* QUOTED PASSAGE
----

Amazon.com: Your Merlin stories are filled with a natural exuberance and spirit reminiscent of The Once and Future King. How much did T.H. White influence you? How about other fantasy writers like Lloyd Alexander or Madeleine L’Engle?

Barron: You just paid me the highest compliment you could. I think they are among our greatest storytellers ever, and they dramatically influenced me. I would add J.R.R. Tolkien to that list. No one has ever done a better job of bringing the Camelot legend to life than T.H. White, mainly because he understood the importance of character… making characters come so alive that they stand up and walk off the page. His version of the elder Merlin is very influential in my sense of how Merlin himself embraces a combination of wisdom and an ability to cross boundaries. I think of a legend as a tapestry. In this case, the tapestry of Merlin’s tales, which is as rich and luminous and vibrant as any tapestry that’s ever been woven, has a giant hole in it. The crucial, formative time when this young man would have found out he had particular powers, when he would have learned his greatest lessons from nature. So I wanted to weave a few threads that I hope are as luminous as the surrounding tapestry into that hole. And make sure that they fit just perfectly.

Amazon.com: What’s next for Merlin?

Barron: One more book will complete this five-book epic about his lost years. It will come out in the fall of 2000, and it will be called The Wings of Merlin. In that book, Merlin is going to take his greatest stride spiritually, as well as do something incredibly difficult to save his homeland of Fincayra. In the process, he’s going to somehow have to accept his destiny and walk into the future, even if it means saying goodbye to the people and place he loves the most. What it is that makes him ready to do that, I won’t say, because it would spoil the story–but have your handkerchiefs ready for the last scene!
When it’s done, the five books will take him from that moment he washes ashore in The Lost Years of Merlin, that boy who can’t remember his own name, let alone have any idea of this glorious future that awaits him, to the moment where he knows just what’s in store for him and is ready and wise enough to walk into that central role in legend.

----

* SOURCE MATERIAL
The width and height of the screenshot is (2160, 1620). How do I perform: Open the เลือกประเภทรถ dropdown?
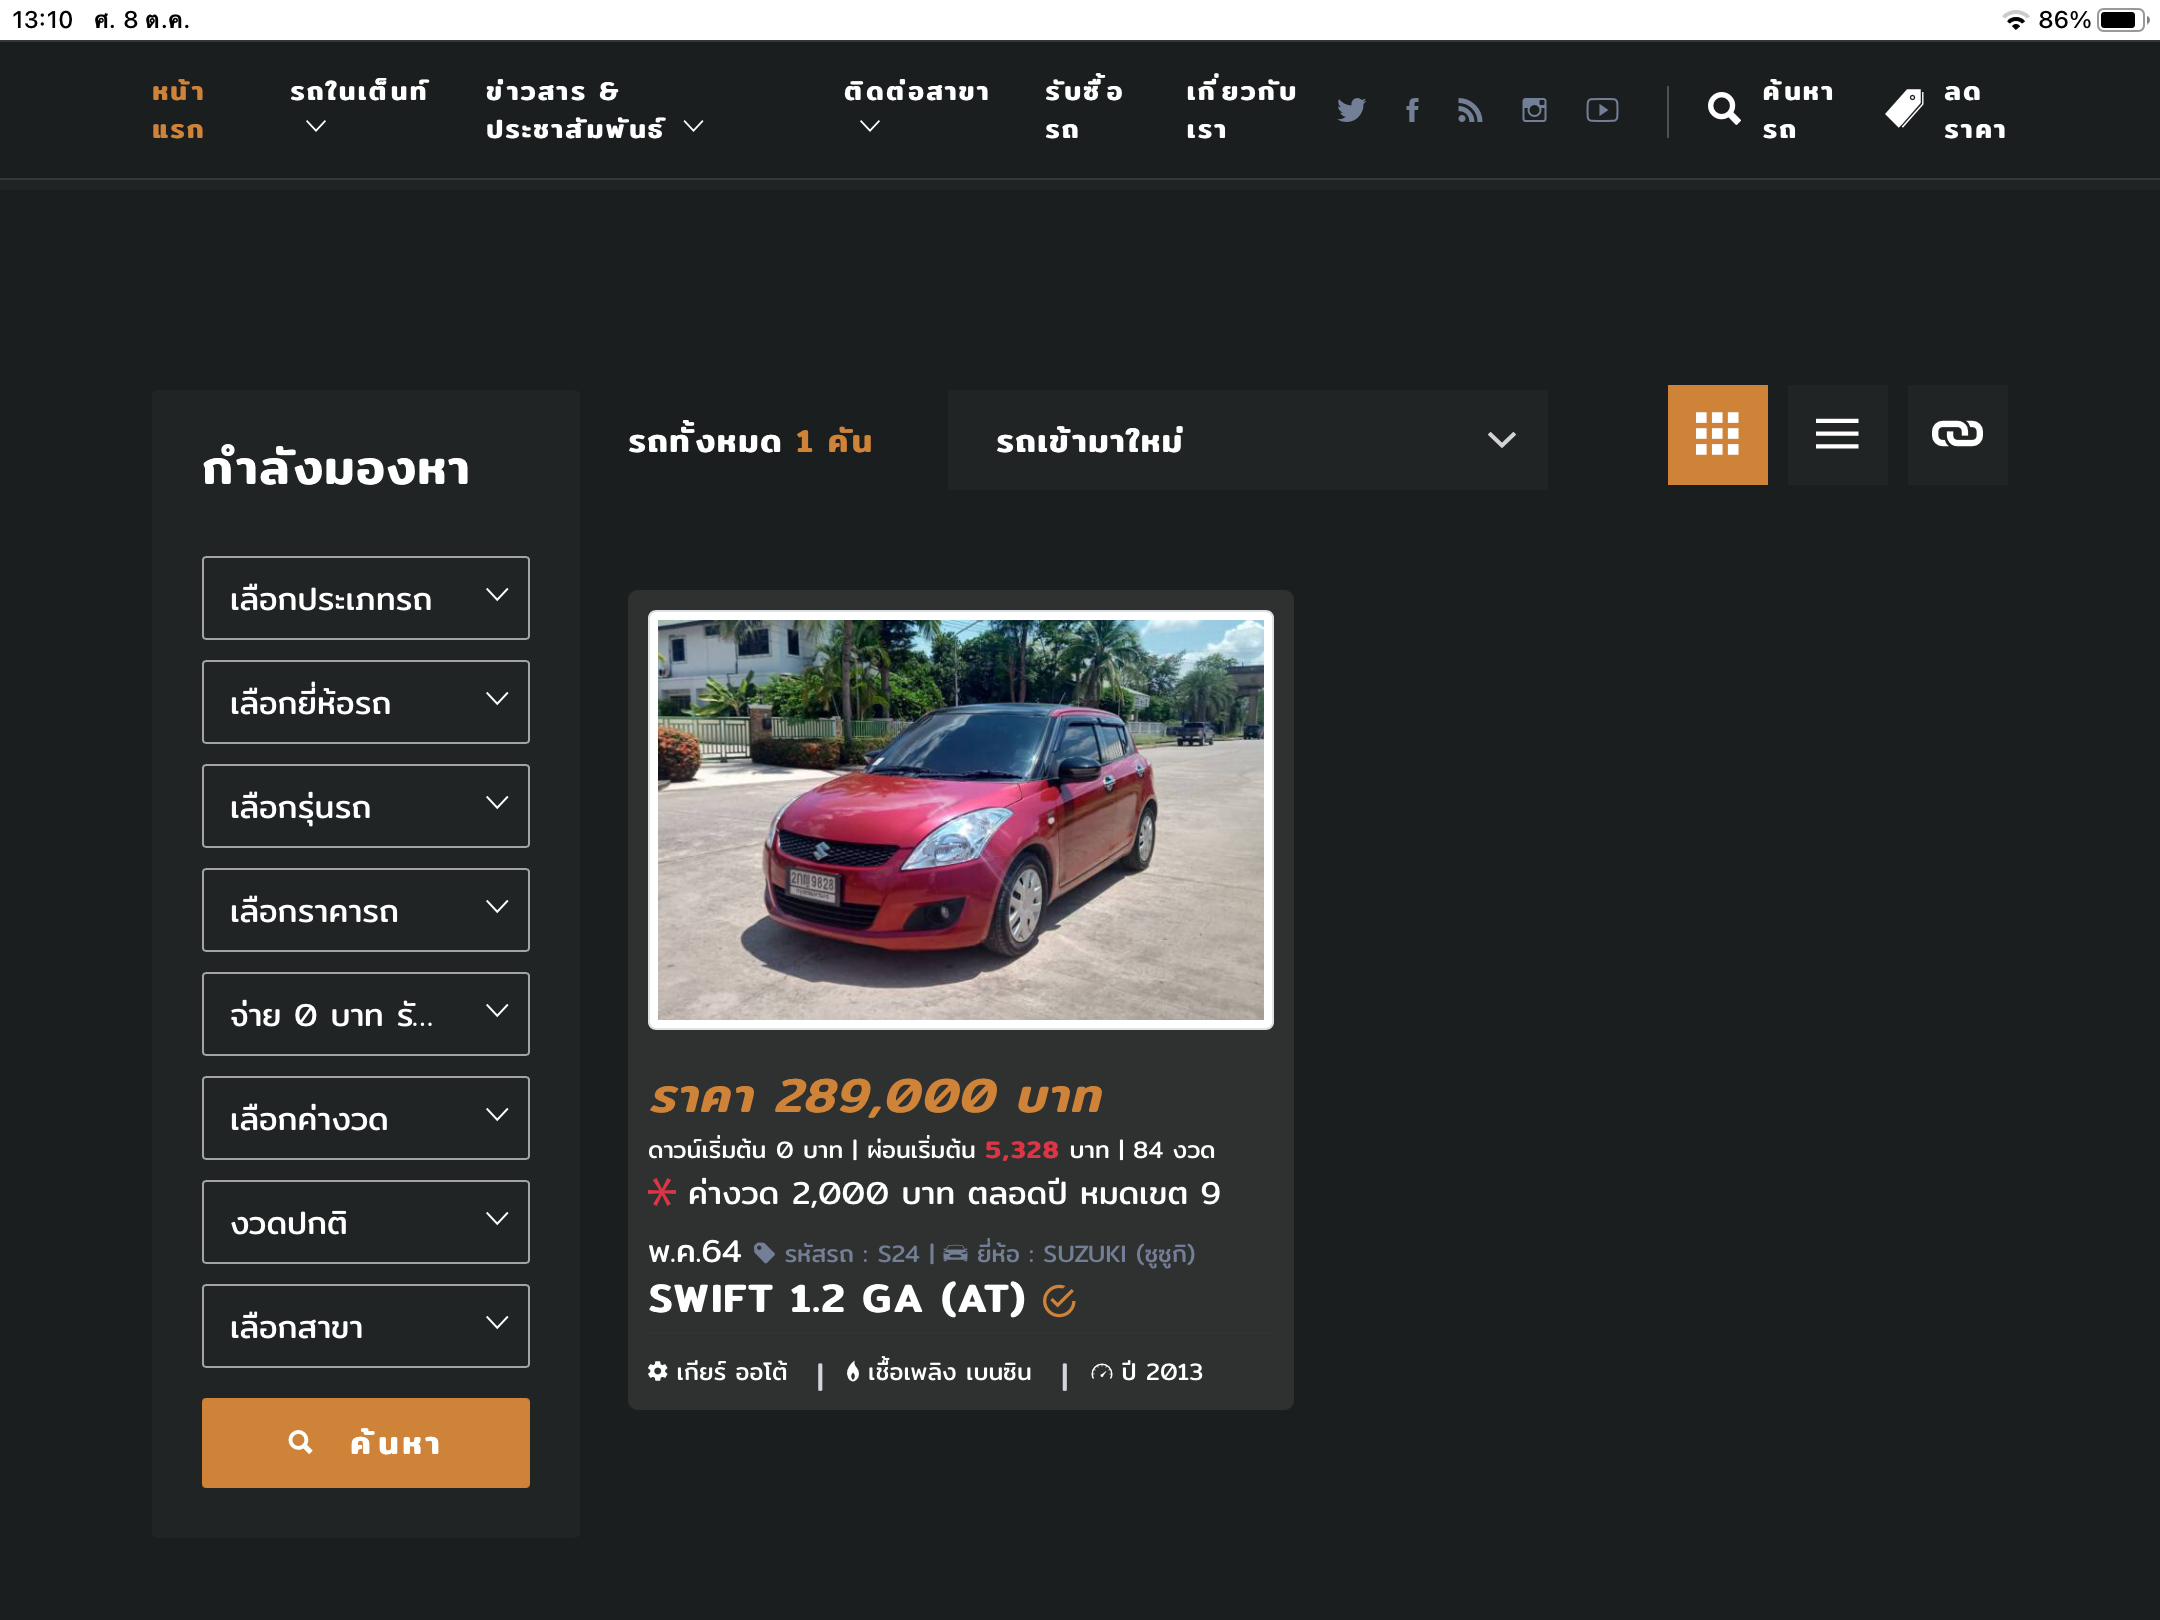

----

* WHAT NEEDS TO BE DONE
Can you copy the part of the Merlin interview above between "When it’s done, the" and "role in legend.", inclusive, word for word?

* SOLUTION BELOW
When it’s done, the five books will take him from that moment he washes ashore in The Lost Years of Merlin, that boy who can’t remember his own name, let alone have any idea of this glorious future that awaits him, to the moment where he knows just what’s in store for him and is ready and wise enough to walk into that central role in legend.